Data provided:
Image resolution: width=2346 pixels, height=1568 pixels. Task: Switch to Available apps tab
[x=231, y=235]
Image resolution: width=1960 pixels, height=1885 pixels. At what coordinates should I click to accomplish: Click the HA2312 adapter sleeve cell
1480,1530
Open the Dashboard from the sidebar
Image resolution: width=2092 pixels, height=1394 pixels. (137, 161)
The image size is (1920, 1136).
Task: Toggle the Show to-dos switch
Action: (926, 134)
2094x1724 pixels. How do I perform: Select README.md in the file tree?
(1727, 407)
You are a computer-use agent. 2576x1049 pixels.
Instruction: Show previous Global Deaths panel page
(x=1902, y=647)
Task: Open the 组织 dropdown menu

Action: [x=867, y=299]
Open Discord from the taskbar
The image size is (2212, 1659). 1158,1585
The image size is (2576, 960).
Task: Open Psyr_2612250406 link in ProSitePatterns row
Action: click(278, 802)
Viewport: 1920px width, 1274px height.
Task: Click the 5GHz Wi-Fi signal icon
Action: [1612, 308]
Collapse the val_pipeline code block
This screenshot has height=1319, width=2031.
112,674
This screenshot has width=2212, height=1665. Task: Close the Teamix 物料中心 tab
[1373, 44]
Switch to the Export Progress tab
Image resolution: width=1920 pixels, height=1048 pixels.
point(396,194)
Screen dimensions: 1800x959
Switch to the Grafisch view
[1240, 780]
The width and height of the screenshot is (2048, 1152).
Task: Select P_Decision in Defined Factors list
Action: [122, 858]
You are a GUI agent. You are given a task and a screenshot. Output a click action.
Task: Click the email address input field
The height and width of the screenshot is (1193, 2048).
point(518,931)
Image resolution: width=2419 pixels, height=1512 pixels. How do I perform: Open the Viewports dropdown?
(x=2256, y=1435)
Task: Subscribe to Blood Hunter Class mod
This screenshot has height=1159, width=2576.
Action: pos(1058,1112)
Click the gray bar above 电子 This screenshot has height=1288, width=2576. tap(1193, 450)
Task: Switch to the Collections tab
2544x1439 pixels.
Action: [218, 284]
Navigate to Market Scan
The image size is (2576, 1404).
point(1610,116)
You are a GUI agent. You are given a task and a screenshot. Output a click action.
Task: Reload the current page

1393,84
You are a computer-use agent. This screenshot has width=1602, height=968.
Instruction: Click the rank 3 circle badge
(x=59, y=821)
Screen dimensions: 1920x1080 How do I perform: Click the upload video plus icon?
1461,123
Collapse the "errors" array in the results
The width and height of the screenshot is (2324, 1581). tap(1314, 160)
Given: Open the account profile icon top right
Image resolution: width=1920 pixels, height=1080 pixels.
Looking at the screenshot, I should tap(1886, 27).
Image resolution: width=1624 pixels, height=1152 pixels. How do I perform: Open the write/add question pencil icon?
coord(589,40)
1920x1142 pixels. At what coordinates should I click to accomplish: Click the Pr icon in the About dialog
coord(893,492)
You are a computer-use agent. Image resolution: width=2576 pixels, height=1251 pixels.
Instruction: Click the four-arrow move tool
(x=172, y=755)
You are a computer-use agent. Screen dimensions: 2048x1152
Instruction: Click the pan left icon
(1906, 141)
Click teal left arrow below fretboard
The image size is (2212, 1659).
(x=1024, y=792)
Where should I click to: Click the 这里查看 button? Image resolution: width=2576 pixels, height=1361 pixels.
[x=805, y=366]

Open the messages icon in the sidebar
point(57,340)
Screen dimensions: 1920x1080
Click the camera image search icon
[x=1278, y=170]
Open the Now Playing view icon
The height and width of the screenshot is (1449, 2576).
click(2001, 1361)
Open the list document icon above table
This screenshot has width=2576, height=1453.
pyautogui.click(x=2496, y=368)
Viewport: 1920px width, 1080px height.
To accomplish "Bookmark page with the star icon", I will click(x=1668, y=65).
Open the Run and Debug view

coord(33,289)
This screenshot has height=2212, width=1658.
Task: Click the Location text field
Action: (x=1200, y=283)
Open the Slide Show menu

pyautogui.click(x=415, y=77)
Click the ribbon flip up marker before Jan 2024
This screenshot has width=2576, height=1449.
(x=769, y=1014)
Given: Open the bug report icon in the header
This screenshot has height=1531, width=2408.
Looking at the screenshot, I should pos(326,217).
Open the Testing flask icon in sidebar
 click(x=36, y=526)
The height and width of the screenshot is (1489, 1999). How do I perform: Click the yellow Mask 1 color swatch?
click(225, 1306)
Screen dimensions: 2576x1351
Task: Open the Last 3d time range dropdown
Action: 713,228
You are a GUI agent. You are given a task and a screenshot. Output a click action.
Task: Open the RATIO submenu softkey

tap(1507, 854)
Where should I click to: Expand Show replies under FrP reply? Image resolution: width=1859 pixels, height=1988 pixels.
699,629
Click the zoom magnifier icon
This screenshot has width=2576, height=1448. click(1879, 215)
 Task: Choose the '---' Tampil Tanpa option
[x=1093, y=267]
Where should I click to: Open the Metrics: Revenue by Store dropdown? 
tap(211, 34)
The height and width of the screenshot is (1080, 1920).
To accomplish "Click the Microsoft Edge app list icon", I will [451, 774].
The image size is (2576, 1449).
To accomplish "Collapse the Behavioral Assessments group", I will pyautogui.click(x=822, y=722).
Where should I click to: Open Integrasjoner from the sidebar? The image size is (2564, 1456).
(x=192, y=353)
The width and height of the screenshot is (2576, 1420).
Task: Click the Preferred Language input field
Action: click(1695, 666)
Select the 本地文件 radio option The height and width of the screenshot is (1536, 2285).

Problem details:
What lines above hold the word "agent"? Pull each one out.

Reply:
You are a computer-use agent. 2576x1049 pixels.
You are a GUI agent. You are given a task and a screenshot. Output a click action.
You are a GUI agent. You are given a task and a screenshot. Output a click action.
You are a computer-use agent. This screenshot has width=1602, height=968.
You are a computer-use agent. Image resolution: width=2576 pixels, height=1251 pixels.
You are a computer-use agent. Screen dimensions: 2048x1152
You are a GUI agent. You are given a task and a screenshot. Output a click action.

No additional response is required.